_Bereitgestellter Text_.
21.02.16 | Jesus, Mensch durch und durch

Im Sonntagsevangelium hören wir von der Verklärung des Herrn. Jesus hat Petrus, Johannes und Jakobus mit auf einen Berg genommen. Er betet. Und die Drei? Schlafen ein. Sie bekommen nicht mit, wie sich vor ihnen das Gesicht Jesu verändert, sein Gewand leuchtend weiß wird und plötzlich Mose und Elija bei ihm stehen.

Als die drei Jünger erwachen, ist die Verklärung fast vorbei. Mose und Elija wollen gerade entschwinden. Petrus sieht noch das Licht, aber er hinterfragt nicht, was da vorgeht. Er hält sich an das, was er kennt. Er bietet an, drei Hütten zu bauen.

Ob Jesus für einen Moment die Augen verdreht hat?

Immerhin hören die Jünger noch den Grund für die Verklärung: Vor ihnen steht der auserwählte Sohn Gottes. „Auf ihn sollt ihr hören!“, ruft eine Stimme aus einer Wolke.

Wir alle kennen die Begebenheit, von der in der Passionswoche die Rede sein wird. Jesus nimmt wiederum Petrus, Johannes und Jakobus mit – diesmal in den Garten Getsemani. Wieder schlafen die drei ein. Dabei haben sie einen ganz anderen Jesus vor sich: nicht den Verklärten, sondern den Leidenden, der von Furcht und Angst ergriffen ist. Er sagt den Dreien: „Meine Seele ist zu Tode betrübt. Bleibt hier und wacht.“ Wie können sie schlafen?

_Gespeicherte Daten_.
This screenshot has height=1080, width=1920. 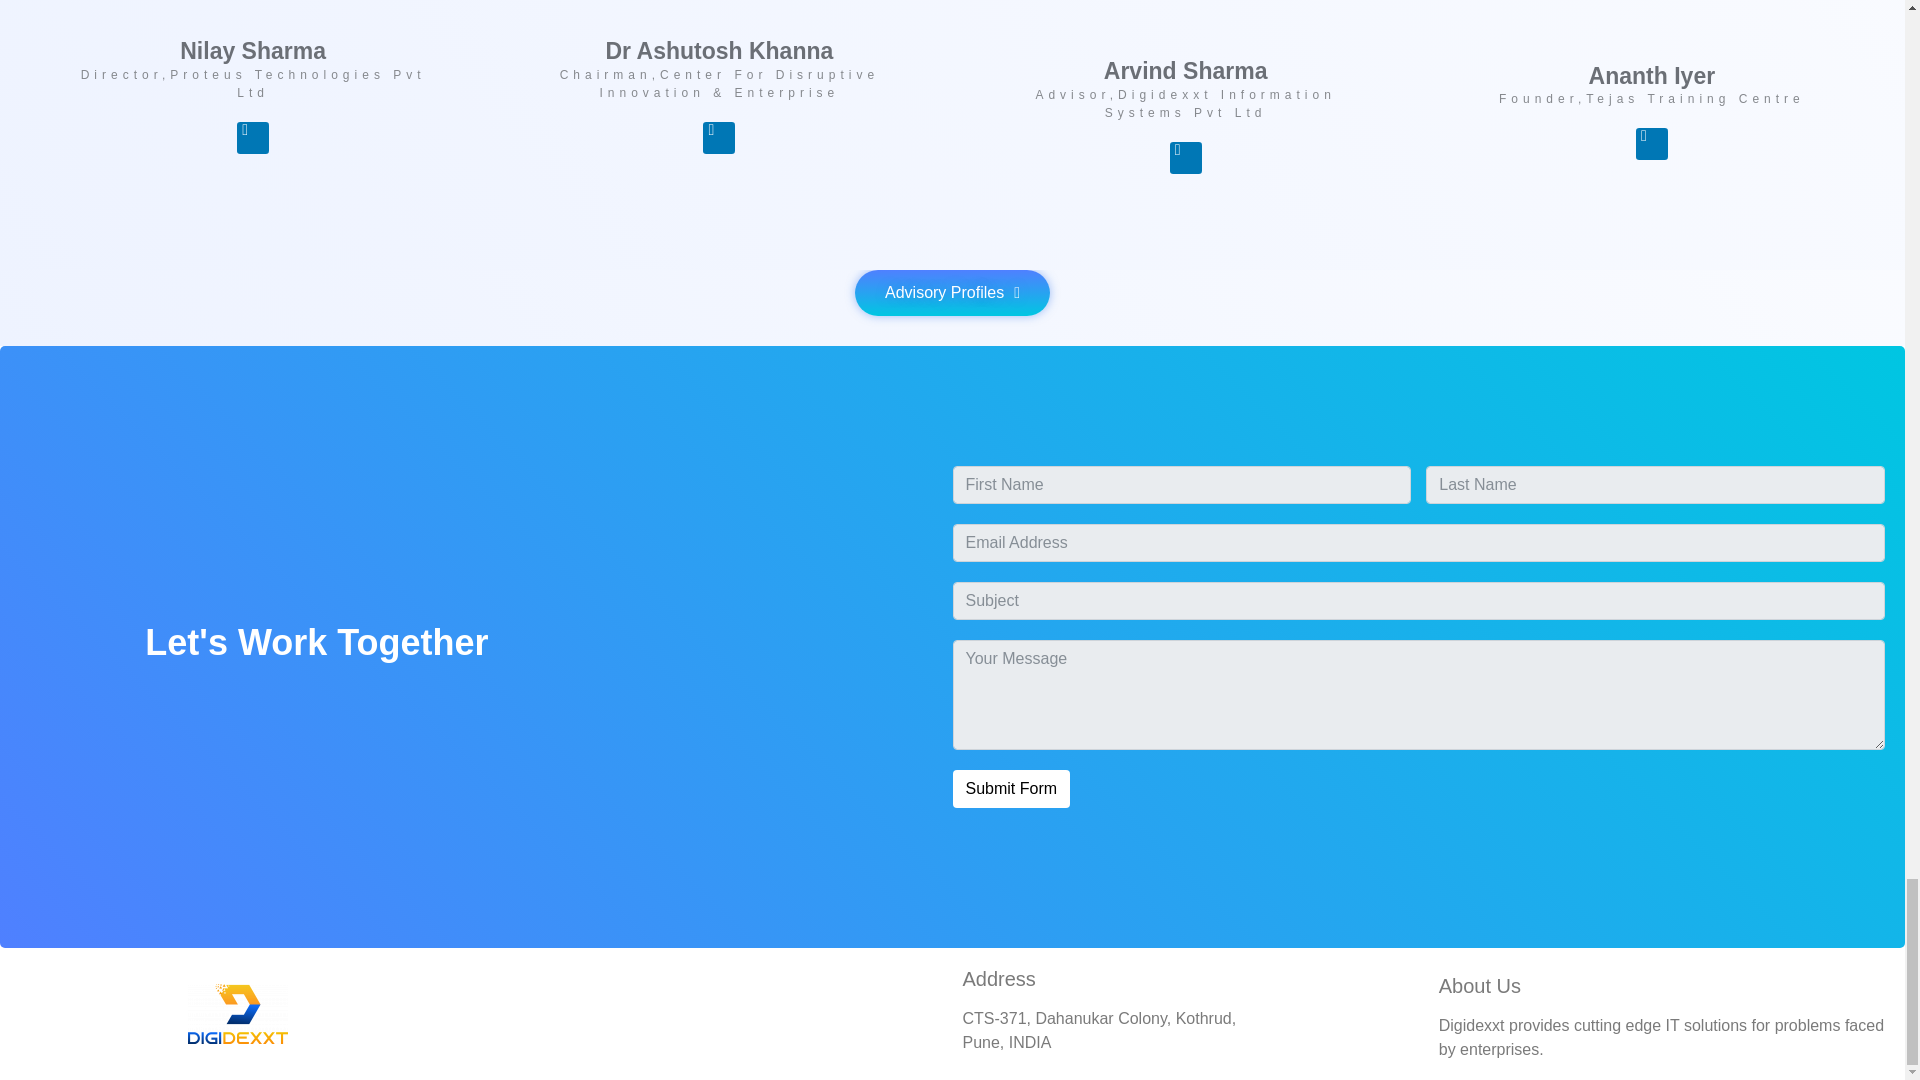 I want to click on Arvind Sharma, so click(x=1186, y=71).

_Gewünschte Ausgabe_. Schreibe den bereitgestellten Text vollständig und wortgetreu ab. Stütze dich dabei allein auf den bereitgestellten Text.

_Lösung_.
21.02.16 | Jesus, Mensch durch und durch

Im Sonntagsevangelium hören wir von der Verklärung des Herrn. Jesus hat Petrus, Johannes und Jakobus mit auf einen Berg genommen. Er betet. Und die Drei? Schlafen ein. Sie bekommen nicht mit, wie sich vor ihnen das Gesicht Jesu verändert, sein Gewand leuchtend weiß wird und plötzlich Mose und Elija bei ihm stehen.

Als die drei Jünger erwachen, ist die Verklärung fast vorbei. Mose und Elija wollen gerade entschwinden. Petrus sieht noch das Licht, aber er hinterfragt nicht, was da vorgeht. Er hält sich an das, was er kennt. Er bietet an, drei Hütten zu bauen.

Ob Jesus für einen Moment die Augen verdreht hat?

Immerhin hören die Jünger noch den Grund für die Verklärung: Vor ihnen steht der auserwählte Sohn Gottes. „Auf ihn sollt ihr hören!“, ruft eine Stimme aus einer Wolke.

Wir alle kennen die Begebenheit, von der in der Passionswoche die Rede sein wird. Jesus nimmt wiederum Petrus, Johannes und Jakobus mit – diesmal in den Garten Getsemani. Wieder schlafen die drei ein. Dabei haben sie einen ganz anderen Jesus vor sich: nicht den Verklärten, sondern den Leidenden, der von Furcht und Angst ergriffen ist. Er sagt den Dreien: „Meine Seele ist zu Tode betrübt. Bleibt hier und wacht.“ Wie können sie schlafen?